Dataset entries:
- Opening Delimiter -
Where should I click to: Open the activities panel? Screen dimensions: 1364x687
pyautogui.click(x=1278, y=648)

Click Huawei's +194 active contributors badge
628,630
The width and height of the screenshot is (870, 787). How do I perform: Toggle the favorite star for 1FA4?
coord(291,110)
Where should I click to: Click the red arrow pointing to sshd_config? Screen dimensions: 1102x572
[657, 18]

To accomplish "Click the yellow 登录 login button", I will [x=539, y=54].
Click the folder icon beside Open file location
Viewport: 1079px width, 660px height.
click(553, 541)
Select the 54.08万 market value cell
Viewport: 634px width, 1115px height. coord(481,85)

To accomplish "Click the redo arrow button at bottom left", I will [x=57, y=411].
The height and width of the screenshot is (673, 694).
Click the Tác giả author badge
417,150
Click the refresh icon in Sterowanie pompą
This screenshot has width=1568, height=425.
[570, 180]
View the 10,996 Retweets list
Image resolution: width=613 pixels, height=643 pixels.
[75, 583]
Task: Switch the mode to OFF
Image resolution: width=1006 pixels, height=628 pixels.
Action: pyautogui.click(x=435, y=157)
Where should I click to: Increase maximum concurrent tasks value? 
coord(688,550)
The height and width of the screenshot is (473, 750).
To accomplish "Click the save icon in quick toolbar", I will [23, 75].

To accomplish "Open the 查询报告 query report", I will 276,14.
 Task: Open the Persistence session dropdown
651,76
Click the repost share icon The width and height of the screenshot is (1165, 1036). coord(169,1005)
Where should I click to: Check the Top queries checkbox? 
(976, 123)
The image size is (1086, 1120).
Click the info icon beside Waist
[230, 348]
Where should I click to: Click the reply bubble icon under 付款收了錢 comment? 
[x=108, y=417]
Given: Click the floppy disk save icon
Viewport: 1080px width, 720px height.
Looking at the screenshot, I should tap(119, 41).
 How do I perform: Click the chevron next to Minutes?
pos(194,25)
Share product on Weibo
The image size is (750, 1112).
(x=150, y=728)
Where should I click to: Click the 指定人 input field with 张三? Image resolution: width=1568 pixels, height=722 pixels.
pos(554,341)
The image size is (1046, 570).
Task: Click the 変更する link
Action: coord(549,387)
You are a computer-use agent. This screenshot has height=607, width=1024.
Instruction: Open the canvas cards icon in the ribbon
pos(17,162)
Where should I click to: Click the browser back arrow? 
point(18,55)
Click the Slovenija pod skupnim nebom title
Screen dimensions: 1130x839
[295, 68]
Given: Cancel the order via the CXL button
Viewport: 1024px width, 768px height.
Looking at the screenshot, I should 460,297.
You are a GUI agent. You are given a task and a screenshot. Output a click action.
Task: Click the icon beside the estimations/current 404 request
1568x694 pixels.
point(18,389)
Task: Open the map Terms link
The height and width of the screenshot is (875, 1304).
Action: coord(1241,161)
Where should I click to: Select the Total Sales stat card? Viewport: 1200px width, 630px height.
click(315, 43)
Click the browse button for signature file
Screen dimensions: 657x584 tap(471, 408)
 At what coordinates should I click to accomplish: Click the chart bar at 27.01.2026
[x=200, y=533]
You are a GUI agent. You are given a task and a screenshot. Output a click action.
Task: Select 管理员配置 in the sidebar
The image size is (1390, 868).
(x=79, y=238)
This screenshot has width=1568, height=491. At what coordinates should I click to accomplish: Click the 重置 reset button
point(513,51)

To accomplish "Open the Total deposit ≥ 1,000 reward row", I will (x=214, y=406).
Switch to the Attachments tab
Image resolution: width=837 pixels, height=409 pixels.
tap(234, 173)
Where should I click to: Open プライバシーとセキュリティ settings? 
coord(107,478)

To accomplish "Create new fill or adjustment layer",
- Closing Delimiter -
Your answer should be the lines above that contain the word "Switch", copied out.

Task: Switch the mode to OFF
Switch to the Attachments tab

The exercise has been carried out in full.